* _DATASET ROWS_
--- --- ---

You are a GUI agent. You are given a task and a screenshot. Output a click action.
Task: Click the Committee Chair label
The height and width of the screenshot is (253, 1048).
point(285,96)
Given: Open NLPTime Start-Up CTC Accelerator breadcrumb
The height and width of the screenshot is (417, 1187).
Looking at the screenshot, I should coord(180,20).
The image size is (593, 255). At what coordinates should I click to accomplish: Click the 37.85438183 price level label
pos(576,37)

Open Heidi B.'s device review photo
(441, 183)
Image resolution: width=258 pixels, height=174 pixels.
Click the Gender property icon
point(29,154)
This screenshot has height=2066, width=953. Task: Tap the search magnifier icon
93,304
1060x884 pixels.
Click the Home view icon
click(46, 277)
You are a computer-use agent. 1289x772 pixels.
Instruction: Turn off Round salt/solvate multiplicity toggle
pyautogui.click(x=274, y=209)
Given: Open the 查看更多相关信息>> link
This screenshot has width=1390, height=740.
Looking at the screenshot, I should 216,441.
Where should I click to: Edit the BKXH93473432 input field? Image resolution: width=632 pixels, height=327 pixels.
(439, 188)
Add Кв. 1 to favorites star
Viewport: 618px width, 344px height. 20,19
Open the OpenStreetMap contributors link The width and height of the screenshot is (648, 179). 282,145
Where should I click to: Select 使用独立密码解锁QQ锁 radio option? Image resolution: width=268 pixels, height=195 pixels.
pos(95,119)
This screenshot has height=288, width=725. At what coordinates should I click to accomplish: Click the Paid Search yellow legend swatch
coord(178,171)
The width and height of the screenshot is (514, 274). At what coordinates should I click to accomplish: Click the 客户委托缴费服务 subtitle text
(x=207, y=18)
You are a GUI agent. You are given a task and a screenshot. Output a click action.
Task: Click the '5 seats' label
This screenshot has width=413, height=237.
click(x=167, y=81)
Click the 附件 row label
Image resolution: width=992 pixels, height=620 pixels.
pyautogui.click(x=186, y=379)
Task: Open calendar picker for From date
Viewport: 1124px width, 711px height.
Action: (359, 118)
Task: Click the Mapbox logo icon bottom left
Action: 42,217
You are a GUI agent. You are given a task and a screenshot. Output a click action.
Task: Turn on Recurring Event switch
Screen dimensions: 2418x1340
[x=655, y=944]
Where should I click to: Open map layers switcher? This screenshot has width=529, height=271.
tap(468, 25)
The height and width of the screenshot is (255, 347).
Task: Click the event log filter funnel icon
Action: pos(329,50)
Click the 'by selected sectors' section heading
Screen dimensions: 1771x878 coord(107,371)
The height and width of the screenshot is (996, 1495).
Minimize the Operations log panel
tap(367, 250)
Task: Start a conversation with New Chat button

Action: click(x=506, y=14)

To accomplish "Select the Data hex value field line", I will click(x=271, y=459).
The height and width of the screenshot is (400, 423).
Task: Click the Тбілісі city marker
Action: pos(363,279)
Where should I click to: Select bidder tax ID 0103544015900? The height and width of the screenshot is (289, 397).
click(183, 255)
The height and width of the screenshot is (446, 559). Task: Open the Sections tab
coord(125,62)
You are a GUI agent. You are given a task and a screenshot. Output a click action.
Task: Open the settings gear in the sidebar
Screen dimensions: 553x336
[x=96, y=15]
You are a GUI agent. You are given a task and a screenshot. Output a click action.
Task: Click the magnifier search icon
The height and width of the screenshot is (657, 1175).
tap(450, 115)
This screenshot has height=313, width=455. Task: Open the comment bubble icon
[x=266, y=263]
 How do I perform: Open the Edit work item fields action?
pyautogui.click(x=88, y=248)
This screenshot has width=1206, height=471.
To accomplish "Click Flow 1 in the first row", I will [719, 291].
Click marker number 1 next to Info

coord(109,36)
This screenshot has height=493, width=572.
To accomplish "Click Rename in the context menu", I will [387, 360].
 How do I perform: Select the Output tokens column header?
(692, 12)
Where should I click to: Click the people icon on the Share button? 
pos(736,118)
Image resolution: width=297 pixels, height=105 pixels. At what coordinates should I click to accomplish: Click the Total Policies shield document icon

--- --- ---

* _STATED TASK_
Render each line of the entries above as a JSON array of strings, one string per line, and leave out any blank lines.

* _RESULT OF THE EXERCISE_
[
  "You are a GUI agent. You are given a task and a screenshot. Output a click action.",
  "Task: Click the Committee Chair label",
  "The height and width of the screenshot is (253, 1048).",
  "point(285,96)",
  "Given: Open NLPTime Start-Up CTC Accelerator breadcrumb",
  "The height and width of the screenshot is (417, 1187).",
  "Looking at the screenshot, I should coord(180,20).",
  "The image size is (593, 255). At what coordinates should I click to accomplish: Click the 37.85438183 price level label",
  "pos(576,37)",
  "Open Heidi B.'s device review photo",
  "(441, 183)",
  "Image resolution: width=258 pixels, height=174 pixels.",
  "Click the Gender property icon",
  "point(29,154)",
  "This screenshot has height=2066, width=953. Task: Tap the search magnifier icon",
  "93,304",
  "1060x884 pixels.",
  "Click the Home view icon",
  "click(46, 277)",
  "You are a computer-use agent. 1289x772 pixels.",
  "Instruction: Turn off Round salt/solvate multiplicity toggle",
  "pyautogui.click(x=274, y=209)",
  "Given: Open the 查看更多相关信息>> link",
  "This screenshot has width=1390, height=740.",
  "Looking at the screenshot, I should 216,441.",
  "Where should I click to: Edit the BKXH93473432 input field? Image resolution: width=632 pixels, height=327 pixels.",
  "(439, 188)",
  "Add Кв. 1 to favorites star",
  "Viewport: 618px width, 344px height. 20,19",
  "Open the OpenStreetMap contributors link The width and height of the screenshot is (648, 179). 282,145",
  "Where should I click to: Select 使用独立密码解锁QQ锁 radio option? Image resolution: width=268 pixels, height=195 pixels.",
  "pos(95,119)",
  "This screenshot has height=288, width=725. At what coordinates should I click to accomplish: Click the Paid Search yellow legend swatch",
  "coord(178,171)",
  "The width and height of the screenshot is (514, 274). At what coordinates should I click to accomplish: Click the 客户委托缴费服务 subtitle text",
  "(x=207, y=18)",
  "You are a GUI agent. You are given a task and a screenshot. Output a click action.",
  "Task: Click the '5 seats' label",
  "This screenshot has width=413, height=237.",
  "click(x=167, y=81)",
  "Click the 附件 row label",
  "Image resolution: width=992 pixels, height=620 pixels.",
  "pyautogui.click(x=186, y=379)",
  "Task: Open calendar picker for From date",
  "Viewport: 1124px width, 711px height.",
  "Action: (359, 118)",
  "Task: Click the Mapbox logo icon bottom left",
  "Action: 42,217",
  "You are a GUI agent. You are given a task and a screenshot. Output a click action.",
  "Task: Turn on Recurring Event switch",
  "Screen dimensions: 2418x1340",
  "[x=655, y=944]",
  "Where should I click to: Open map layers switcher? This screenshot has width=529, height=271.",
  "tap(468, 25)",
  "The height and width of the screenshot is (255, 347).",
  "Task: Click the event log filter funnel icon",
  "Action: pos(329,50)",
  "Click the 'by selected sectors' section heading",
  "Screen dimensions: 1771x878 coord(107,371)",
  "The height and width of the screenshot is (996, 1495).",
  "Minimize the Operations log panel",
  "tap(367, 250)",
  "Task: Start a conversation with New Chat button",
  "Action: click(x=506, y=14)",
  "To accomplish \"Select the Data hex value field line\", I will click(x=271, y=459).",
  "The height and width of the screenshot is (400, 423).",
  "Task: Click the Тбілісі city marker",
  "Action: pos(363,279)",
  "Where should I click to: Select bidder tax ID 0103544015900? The height and width of the screenshot is (289, 397).",
  "click(183, 255)",
  "The height and width of the screenshot is (446, 559). Task: Open the Sections tab",
  "coord(125,62)",
  "You are a GUI agent. You are given a task and a screenshot. Output a click action.",
  "Task: Open the settings gear in the sidebar",
  "Screen dimensions: 553x336",
  "[x=96, y=15]",
  "You are a GUI agent. You are given a task and a screenshot. Output a click action.",
  "Task: Click the magnifier search icon",
  "The height and width of the screenshot is (657, 1175).",
  "tap(450, 115)",
  "This screenshot has height=313, width=455. Task: Open the comment bubble icon",
  "[x=266, y=263]",
  " How do I perform: Open the Edit work item fields action?",
  "pyautogui.click(x=88, y=248)",
  "This screenshot has width=1206, height=471.",
  "To accomplish \"Click Flow 1 in the first row\", I will [719, 291].",
  "Click marker number 1 next to Info",
  "coord(109,36)",
  "This screenshot has height=493, width=572.",
  "To accomplish \"Click Rename in the context menu\", I will [387, 360].",
  " How do I perform: Select the Output tokens column header?",
  "(692, 12)",
  "Where should I click to: Click the people icon on the Share button? ",
  "pos(736,118)",
  "Image resolution: width=297 pixels, height=105 pixels. At what coordinates should I click to accomplish: Click the Total Policies shield document icon"
]